Let me make it very clear that I don’t have anything against iPhones! This is not a rant against iPhones. Apple did a fantastic job and finally delivered something that was already anticipated over 10 years ago during the heydays of the Internet boom.
I think that the IT department should be given more time to evaluate such a product and develop their control mechanisms and that you also should give the product itself the time to mature. Over time Apple introduced improved security mechanisms and the question is whether you should give it a bit more time to mature and really need to jump on the bandwagon straight away.
There are many good business cases for mobile devices such as the iPhone and in combination with the above you should work those out. Feeling good is always important in life – at work as well as at home. But sometimes you should also consider whether it really improves your productivity and what the real benefits and threats are. Of course I also want an iPhone but for now the Blackberry suffices, just as my street directory.
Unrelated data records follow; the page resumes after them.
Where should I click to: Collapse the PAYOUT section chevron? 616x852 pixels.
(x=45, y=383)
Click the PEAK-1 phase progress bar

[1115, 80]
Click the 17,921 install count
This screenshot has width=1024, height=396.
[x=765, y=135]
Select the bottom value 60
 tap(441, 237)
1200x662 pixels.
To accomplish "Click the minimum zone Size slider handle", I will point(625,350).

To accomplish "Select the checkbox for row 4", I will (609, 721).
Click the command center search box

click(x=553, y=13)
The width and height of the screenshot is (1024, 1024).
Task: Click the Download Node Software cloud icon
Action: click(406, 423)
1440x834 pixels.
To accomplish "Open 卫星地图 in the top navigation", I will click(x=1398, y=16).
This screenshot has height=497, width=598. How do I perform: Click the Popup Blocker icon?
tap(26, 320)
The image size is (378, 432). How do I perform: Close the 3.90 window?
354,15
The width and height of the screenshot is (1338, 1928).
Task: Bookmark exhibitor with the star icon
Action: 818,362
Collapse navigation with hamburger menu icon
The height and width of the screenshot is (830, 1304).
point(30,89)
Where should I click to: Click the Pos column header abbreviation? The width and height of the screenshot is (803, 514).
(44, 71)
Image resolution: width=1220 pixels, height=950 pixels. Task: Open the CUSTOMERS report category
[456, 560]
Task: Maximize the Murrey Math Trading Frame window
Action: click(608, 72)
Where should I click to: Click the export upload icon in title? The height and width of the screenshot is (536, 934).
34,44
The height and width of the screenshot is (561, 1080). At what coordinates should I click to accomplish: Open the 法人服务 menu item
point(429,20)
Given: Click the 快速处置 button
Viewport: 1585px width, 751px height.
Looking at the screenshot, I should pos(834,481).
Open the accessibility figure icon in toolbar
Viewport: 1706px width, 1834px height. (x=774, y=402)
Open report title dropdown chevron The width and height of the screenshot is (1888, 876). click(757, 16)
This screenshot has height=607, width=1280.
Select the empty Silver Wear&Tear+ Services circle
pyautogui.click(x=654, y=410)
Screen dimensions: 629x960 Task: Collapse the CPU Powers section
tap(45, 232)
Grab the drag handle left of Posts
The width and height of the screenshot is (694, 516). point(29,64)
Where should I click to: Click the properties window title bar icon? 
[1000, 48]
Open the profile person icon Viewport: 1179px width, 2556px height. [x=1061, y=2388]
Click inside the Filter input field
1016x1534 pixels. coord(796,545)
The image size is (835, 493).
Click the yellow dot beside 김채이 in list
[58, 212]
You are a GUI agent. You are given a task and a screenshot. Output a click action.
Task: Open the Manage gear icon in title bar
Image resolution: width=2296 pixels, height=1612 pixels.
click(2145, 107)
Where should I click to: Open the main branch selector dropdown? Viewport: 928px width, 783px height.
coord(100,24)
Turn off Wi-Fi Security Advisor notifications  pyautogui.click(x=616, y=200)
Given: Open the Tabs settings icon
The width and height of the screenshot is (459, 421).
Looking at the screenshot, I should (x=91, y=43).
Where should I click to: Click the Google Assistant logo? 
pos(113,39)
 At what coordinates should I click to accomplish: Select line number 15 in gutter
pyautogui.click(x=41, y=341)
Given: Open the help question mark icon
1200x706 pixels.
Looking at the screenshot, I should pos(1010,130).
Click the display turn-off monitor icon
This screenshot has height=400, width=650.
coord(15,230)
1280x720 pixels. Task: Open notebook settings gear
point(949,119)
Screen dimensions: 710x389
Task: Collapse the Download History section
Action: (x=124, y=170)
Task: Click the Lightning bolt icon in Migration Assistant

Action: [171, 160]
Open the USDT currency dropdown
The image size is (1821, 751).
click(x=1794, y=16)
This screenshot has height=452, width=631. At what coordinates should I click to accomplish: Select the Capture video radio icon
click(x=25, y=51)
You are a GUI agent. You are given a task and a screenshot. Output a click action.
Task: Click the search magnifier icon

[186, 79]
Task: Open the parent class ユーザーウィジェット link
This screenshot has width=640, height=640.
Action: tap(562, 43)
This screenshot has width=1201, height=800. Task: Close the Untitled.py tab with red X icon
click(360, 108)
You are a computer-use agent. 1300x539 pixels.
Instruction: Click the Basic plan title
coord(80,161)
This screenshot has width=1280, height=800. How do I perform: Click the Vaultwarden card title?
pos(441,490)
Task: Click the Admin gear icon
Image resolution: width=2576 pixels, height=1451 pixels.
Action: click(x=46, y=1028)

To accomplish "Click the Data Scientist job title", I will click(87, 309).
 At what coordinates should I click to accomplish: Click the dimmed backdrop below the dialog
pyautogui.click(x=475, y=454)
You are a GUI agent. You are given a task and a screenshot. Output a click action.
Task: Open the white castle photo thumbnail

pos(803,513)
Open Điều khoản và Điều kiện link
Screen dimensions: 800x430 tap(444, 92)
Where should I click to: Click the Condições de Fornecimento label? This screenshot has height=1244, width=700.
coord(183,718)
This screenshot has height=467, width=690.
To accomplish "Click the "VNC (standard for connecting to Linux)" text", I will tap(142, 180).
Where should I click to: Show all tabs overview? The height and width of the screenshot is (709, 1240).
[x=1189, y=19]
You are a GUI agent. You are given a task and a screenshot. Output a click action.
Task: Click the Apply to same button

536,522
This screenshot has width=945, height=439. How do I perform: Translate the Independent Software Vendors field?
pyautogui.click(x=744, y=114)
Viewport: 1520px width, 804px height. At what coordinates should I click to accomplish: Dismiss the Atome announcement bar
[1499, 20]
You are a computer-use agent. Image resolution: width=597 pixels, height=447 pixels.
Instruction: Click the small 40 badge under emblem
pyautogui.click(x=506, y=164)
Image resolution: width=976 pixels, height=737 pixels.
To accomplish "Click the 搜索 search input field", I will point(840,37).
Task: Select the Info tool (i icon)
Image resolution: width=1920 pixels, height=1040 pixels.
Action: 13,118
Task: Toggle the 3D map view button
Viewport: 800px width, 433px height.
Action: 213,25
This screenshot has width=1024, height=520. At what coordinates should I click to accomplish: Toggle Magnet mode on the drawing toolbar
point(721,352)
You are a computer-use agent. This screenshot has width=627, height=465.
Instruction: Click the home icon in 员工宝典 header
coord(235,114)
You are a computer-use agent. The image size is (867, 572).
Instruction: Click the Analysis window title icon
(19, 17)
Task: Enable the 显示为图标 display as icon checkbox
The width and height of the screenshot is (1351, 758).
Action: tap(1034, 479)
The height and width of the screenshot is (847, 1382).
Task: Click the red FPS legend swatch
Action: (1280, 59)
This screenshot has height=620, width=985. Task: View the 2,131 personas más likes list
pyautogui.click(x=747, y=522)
Just a note for mothers. I think that all mothers of young children should have an iPhone. All parents know that babies and toddlers prefer their parents keys and phones above all toys in the world. And the beautiful thing of an iPhone is that it is not only a nice shiny thing, there are actually moving images on it. It is a small TV and we know what that does to kids. It keeps them quiet! iPhones signficantly reduce the screaming and crying in public places. Here some apps. The iPad with fully downloaded movies will be the next step in this silent revolution.